Le Saint-Christophe
de Dany Leclair

critiqué par Libris québécis, le 17 juin 2013
(Montréal - 82 ans)


La note:  étoiles
Avoir 20 ans
À 20 ans, on croit posséder la vérité. Et ceux qui ne partagent pas la vision erronée que l’on se fait de la vie à cet âge sont des ringards. Le roman met le focus sur des jeunes du Lac St-Jean qui habitent le Saint-Christophe, un édifice du centre-ville de Montréal, où ils logent pour étudier dans les différentes universités de la ville.

L’auteur présente ces étudiants avec une exactitude et une clarté exemplaires pour les mettre en garde contre les pièges urbains. Il illustre avec conviction l’impatience d’une jeunesse, qui a hâte de piloter la société à sa guise. En attendant on vit dans des conditions si précaires que l’on risque de ne pas atteindre ses objectifs. On s’entasse dans un appartement miteux qui, espère-t-on, deviendra le théâtre de son épanouissement grâce aux substances illicites, aux beuveries, à la bouffe malsaine, à la perte de sa josephté si ce n’est pas fait et à un emploi mal rémunéré pour régler les frais de scolarité. On est tellement occupés à festoyer que les exigences de la scolarisation peuvent attendre. La population paiera pour cette insouciance coûteuse en reprises de cours et en changements d’orientation.

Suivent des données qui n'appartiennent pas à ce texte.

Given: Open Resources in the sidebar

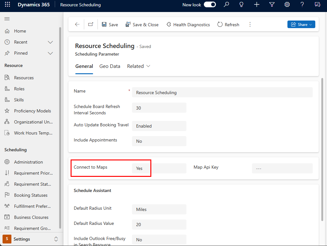Looking at the screenshot, I should coord(24,78).
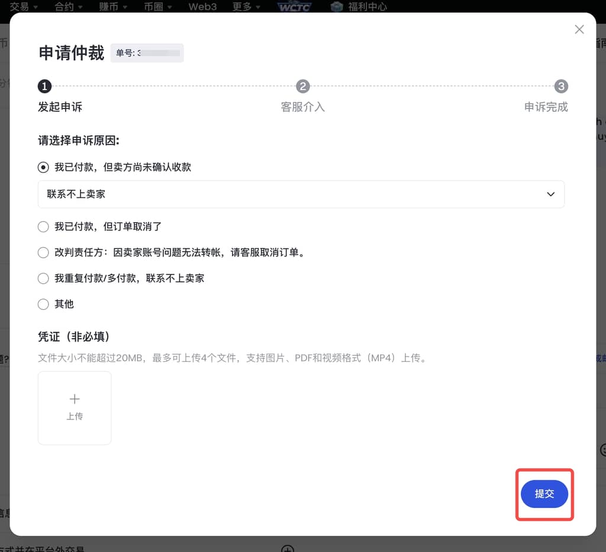Viewport: 606px width, 552px height.
Task: Expand the 合约 navigation dropdown
Action: [x=69, y=7]
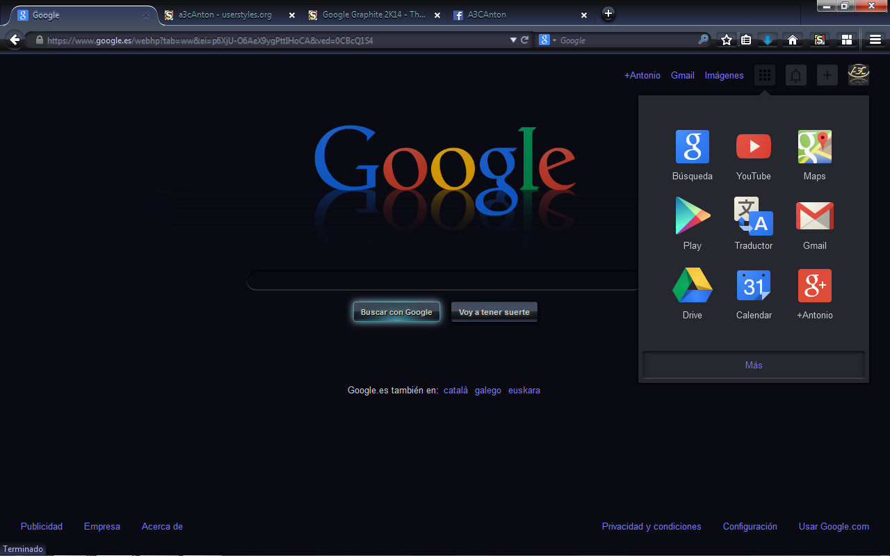Click the Google apps grid launcher

764,75
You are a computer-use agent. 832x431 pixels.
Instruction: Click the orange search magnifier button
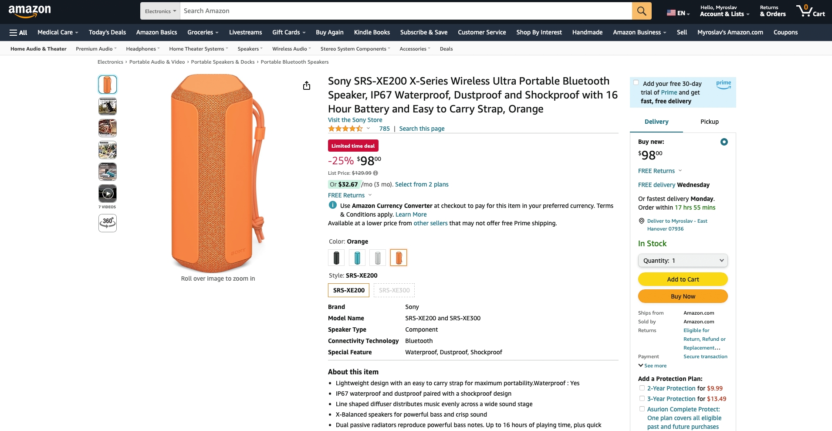click(x=642, y=11)
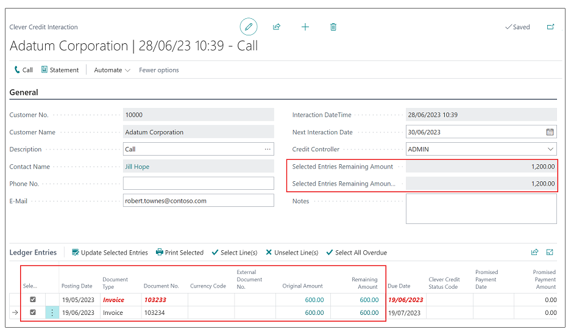Click into the Notes text box

[x=481, y=209]
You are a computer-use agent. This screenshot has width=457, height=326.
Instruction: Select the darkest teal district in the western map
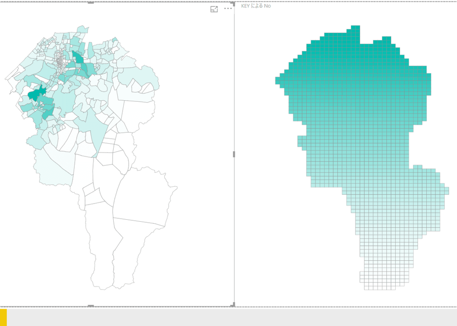tap(36, 94)
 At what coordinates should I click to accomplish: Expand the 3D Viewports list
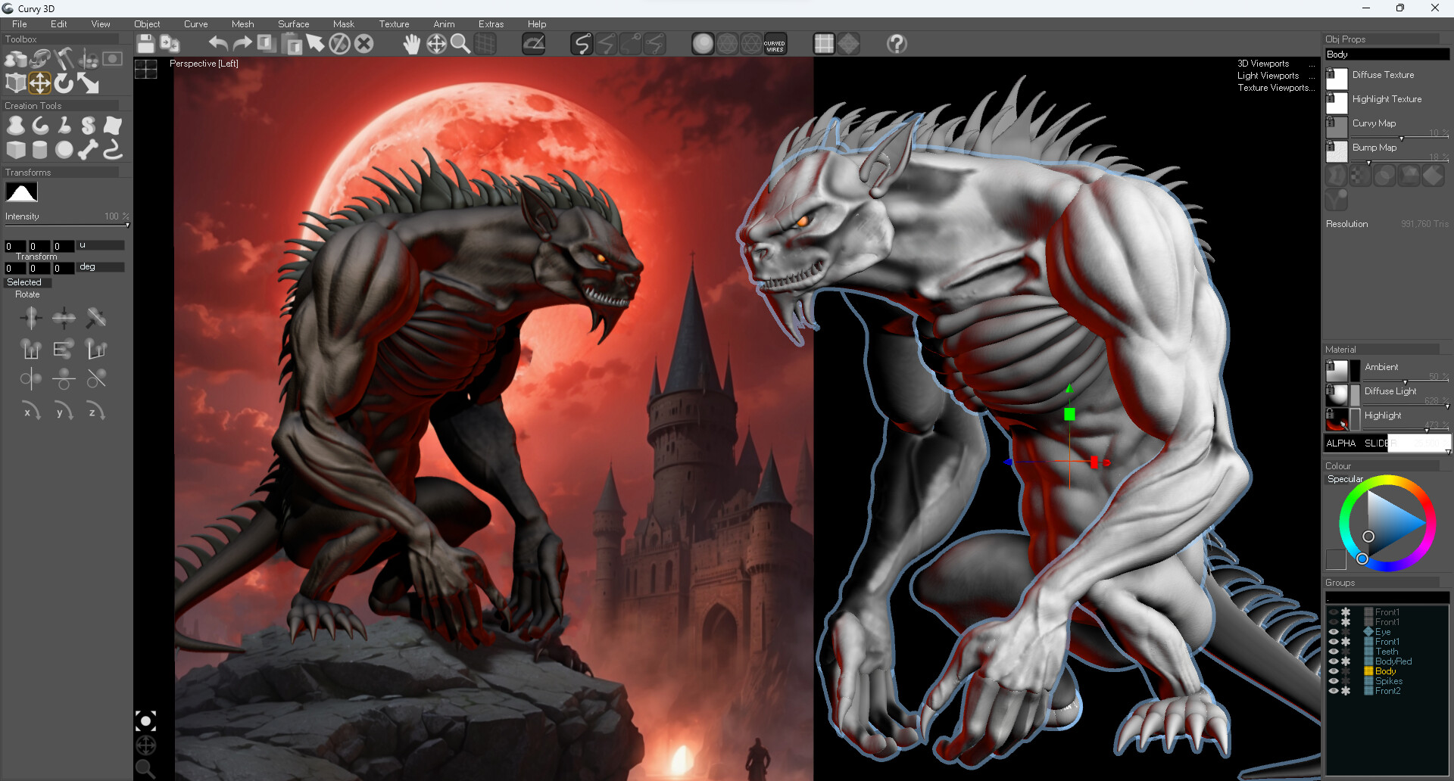(x=1263, y=64)
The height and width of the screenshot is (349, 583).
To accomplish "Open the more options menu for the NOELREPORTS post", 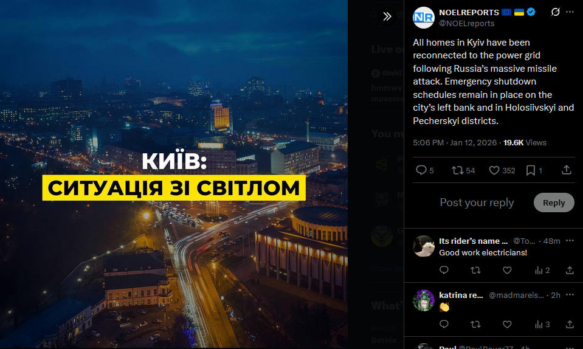I will (x=570, y=12).
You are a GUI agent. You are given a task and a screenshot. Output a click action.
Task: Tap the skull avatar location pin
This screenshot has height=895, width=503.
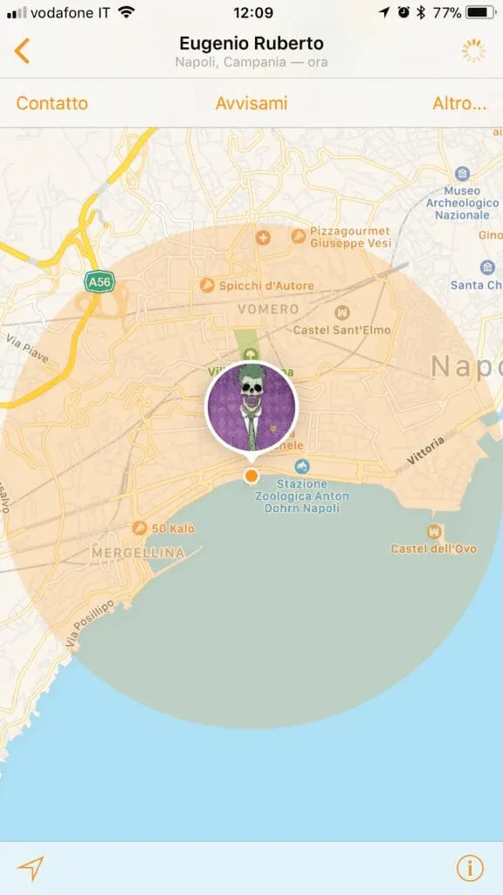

Même si ces jeunes paraissent pour le moins exaltés, il n’en demeure pas moins qu’ils sont attachants. On les excuse bien volontiers. C’est le cas du héros, Christian Gingras. Pour se compliquer la vie, il a la malencontreuse idée de se marier pour satisfaire son besoin inextinguible de sexe avec une copine, qui lui en fait voir de toutes couleurs. Il projette l’image d’un homme veule à qui tous les malheurs arrivent, mais il ne tente pas de se faire passer pour un écorché vif. Il connaît assez son confiteor pour faire son mea culpa. Il a même peur de ce qu’il est devenu : un profiteur égoïste même si, sous la couenne, bat un cœur sensible attiré par la littérature.

Évitant le discours du prédicateur, Dany Leclair a peaufiné un portrait plutôt juste d’une jeunesse en quête de sa voie. Tous des étudiants fragiles qui, tout en paraissant sûrs d’eux-mêmes, craignent pour leur avenir. Peu d’auteurs ont osé pointer leur manque de maturité pour affronter un moment décisif de leur vie.

Bien ficelé, le roman raconte une histoire fourbie de rebondissements pour relancer l’action. Il y en a même trop. Avec aisance, les péripéties se suivent dans un ordre linéaire. Elles sont rapportées avec une plume classique afin d’éclairer le plus vaste public possible. C’est bien, mais ça goûte un peu trop la guimauve.